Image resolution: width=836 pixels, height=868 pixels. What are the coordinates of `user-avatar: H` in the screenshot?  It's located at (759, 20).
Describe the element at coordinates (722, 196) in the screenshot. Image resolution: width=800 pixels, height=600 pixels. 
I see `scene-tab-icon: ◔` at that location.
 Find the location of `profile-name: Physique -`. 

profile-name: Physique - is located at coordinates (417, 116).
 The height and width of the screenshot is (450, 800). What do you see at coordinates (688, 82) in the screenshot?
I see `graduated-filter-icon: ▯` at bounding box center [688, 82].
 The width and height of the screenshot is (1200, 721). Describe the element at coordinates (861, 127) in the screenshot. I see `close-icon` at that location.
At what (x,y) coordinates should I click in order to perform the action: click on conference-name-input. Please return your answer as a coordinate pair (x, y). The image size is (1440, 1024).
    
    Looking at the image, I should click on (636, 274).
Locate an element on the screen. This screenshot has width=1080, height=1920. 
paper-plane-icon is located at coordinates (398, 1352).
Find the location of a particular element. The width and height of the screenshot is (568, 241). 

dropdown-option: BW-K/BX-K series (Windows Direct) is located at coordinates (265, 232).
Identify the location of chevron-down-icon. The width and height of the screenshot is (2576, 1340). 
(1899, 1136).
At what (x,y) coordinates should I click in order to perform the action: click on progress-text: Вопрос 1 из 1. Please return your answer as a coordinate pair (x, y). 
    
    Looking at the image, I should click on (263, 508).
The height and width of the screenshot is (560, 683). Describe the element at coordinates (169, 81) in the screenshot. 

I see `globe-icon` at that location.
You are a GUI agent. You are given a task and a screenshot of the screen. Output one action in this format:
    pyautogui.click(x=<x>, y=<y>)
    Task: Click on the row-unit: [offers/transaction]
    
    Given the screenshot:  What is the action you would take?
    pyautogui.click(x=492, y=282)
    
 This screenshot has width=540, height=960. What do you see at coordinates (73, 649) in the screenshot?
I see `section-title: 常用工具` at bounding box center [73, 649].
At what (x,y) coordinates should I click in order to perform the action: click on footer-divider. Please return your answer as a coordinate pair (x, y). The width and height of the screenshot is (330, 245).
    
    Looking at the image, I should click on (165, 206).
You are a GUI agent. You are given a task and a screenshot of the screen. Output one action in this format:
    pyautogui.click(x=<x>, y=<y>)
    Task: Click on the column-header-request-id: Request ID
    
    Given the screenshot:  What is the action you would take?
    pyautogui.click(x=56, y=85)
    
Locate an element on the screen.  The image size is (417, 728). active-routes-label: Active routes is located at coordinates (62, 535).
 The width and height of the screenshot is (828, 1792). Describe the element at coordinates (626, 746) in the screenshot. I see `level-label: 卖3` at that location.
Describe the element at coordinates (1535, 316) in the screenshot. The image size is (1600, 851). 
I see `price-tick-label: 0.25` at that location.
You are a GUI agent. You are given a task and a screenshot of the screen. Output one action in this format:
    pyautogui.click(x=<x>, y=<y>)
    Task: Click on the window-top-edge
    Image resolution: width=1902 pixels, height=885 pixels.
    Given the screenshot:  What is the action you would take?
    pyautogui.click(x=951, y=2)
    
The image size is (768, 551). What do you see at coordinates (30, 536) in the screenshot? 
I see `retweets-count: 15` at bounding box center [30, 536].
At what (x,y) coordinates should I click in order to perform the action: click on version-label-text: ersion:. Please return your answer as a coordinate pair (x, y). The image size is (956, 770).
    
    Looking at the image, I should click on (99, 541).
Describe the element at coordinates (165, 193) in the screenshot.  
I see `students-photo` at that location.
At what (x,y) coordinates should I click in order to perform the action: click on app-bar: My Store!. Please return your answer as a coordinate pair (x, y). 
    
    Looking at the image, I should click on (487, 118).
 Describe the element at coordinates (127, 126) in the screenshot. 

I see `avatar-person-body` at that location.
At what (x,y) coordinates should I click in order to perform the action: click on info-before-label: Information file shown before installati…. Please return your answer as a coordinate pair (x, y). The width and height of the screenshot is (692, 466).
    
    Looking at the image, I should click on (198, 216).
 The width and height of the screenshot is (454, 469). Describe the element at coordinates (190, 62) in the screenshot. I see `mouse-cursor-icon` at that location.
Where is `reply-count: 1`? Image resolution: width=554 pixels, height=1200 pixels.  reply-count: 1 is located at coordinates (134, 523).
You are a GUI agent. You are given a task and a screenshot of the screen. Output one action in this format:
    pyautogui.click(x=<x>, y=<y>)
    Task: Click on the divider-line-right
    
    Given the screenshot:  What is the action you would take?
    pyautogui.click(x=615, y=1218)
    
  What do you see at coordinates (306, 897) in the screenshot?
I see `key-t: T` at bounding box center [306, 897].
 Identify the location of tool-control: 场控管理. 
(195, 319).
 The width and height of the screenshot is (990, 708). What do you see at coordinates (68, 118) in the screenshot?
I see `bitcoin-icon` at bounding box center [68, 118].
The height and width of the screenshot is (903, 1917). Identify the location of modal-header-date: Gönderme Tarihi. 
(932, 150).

** Task to complete **
Starting at the line that contains "is (330, 245)." and ending after the line that contains "The width and height of the screenshot is (828, 1792).", update the data so that "footer-divider" reads "header-divider", with everything else in those lines left unchanged.

** Response area **
At what (x,y) coordinates should I click in order to perform the action: click on header-divider. Please return your answer as a coordinate pair (x, y). The width and height of the screenshot is (330, 245).
    
    Looking at the image, I should click on (165, 206).
You are a GUI agent. You are given a task and a screenshot of the screen. Output one action in this format:
    pyautogui.click(x=<x>, y=<y>)
    Task: Click on the column-header-request-id: Request ID
    
    Given the screenshot:  What is the action you would take?
    pyautogui.click(x=56, y=85)
    
Locate an element on the screen.  The image size is (417, 728). active-routes-label: Active routes is located at coordinates (62, 535).
 The width and height of the screenshot is (828, 1792). Describe the element at coordinates (626, 746) in the screenshot. I see `level-label: 卖3` at that location.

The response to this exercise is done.